Deep Spherical Quantization for Image Search
This addresses the need for efficient image retrieval in large-scale databases, but it is incremental as it builds upon existing hashing and quantization techniques.
The authors tackled the problem of generating compact binary codes for efficient large-scale image search by introducing Deep Spherical Quantization (DSQ), which learns a mapping to a low-dimensional discriminative space and quantizes features on a unit hypersphere, resulting in outperforming many state-of-the-art methods on three benchmarks.
Hashing methods, which encode high-dimensional images with compact discrete codes, have been widely applied to enhance large-scale image retrieval. In this paper, we put forward Deep Spherical Quantization (DSQ), a novel method to make deep convolutional neural networks generate supervised and compact binary codes for efficient image search. Our approach simultaneously learns a mapping that transforms the input images into a low-dimensional discriminative space, and quantizes the transformed data points using multi-codebook quantization.

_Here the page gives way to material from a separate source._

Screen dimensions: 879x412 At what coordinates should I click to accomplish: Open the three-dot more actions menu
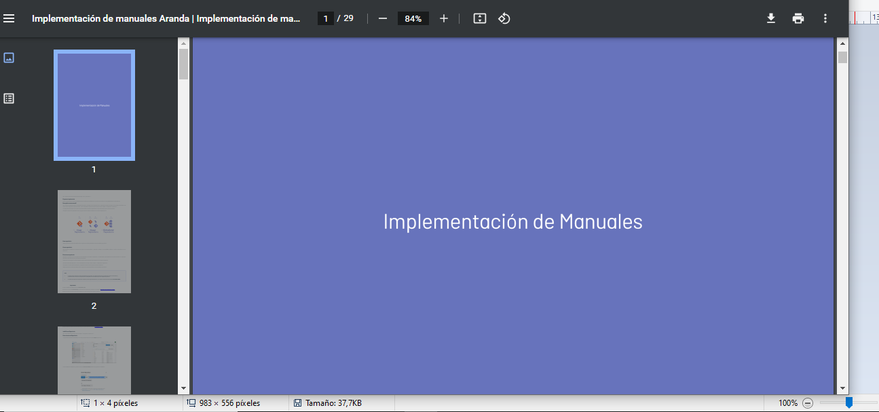[x=825, y=18]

To eliminate the negative effect of norm variance on codebook learning, we force the network to L_2 normalize the extracted features and then quantize the resulting vectors using a new supervised quantization technique specifically designed for points lying on a unit hypersphere. Furthermore, we introduce an easy-to-implement extension of our quantization technique that enforces sparsity on the codebooks. Extensive experiments demonstrate that DSQ and its sparse variant can generate semantically separable compact binary codes outperforming many state-of-the-art image retrieval methods on three benchmarks.